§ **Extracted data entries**

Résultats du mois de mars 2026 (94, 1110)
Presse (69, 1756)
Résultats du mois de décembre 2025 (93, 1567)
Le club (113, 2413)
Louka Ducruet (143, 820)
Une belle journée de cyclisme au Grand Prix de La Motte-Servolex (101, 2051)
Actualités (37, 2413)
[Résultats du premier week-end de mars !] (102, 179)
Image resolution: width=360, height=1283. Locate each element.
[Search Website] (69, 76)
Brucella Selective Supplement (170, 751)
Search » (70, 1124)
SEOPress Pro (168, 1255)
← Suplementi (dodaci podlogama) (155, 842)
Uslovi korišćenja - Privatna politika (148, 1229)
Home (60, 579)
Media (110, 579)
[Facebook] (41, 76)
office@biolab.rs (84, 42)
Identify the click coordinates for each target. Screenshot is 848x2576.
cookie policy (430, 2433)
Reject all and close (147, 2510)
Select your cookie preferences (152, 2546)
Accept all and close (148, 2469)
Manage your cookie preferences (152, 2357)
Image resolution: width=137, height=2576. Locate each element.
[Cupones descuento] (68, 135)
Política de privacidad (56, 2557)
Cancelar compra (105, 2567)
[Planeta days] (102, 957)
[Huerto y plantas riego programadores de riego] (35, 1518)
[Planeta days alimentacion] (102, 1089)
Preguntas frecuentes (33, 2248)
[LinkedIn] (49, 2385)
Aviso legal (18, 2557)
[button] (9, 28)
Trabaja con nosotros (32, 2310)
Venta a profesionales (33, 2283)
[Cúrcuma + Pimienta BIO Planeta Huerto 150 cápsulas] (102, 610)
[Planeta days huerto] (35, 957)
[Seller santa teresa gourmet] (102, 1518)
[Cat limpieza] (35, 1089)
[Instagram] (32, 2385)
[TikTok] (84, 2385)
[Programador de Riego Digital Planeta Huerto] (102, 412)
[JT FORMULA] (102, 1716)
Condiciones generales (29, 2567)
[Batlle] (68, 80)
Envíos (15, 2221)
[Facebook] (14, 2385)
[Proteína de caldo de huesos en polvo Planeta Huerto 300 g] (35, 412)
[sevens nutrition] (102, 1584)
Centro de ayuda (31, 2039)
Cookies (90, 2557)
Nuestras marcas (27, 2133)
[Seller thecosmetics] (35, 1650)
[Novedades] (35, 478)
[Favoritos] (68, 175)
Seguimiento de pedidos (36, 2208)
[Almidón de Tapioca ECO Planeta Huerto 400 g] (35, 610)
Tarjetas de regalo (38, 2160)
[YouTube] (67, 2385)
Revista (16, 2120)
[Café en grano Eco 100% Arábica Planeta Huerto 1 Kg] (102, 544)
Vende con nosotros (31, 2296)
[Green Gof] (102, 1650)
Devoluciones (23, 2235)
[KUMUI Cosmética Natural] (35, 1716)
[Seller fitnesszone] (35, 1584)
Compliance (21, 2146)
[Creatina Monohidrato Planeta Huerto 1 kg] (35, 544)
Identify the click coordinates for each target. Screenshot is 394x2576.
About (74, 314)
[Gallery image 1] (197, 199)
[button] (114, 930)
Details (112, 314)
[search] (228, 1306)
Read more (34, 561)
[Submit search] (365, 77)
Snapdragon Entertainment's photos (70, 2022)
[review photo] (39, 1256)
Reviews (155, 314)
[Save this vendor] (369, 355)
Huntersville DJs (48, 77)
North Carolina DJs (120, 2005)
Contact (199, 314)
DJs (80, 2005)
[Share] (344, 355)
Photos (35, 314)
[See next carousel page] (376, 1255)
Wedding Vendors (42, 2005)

§ **What the task asks**
From the records above, pull every line that has the string "Identify" and copy it.

§ **Result for this task**
Identify the click coordinates for each target. Screenshot is 848x2576.
Identify the click coordinates for each target. Screenshot is 394x2576.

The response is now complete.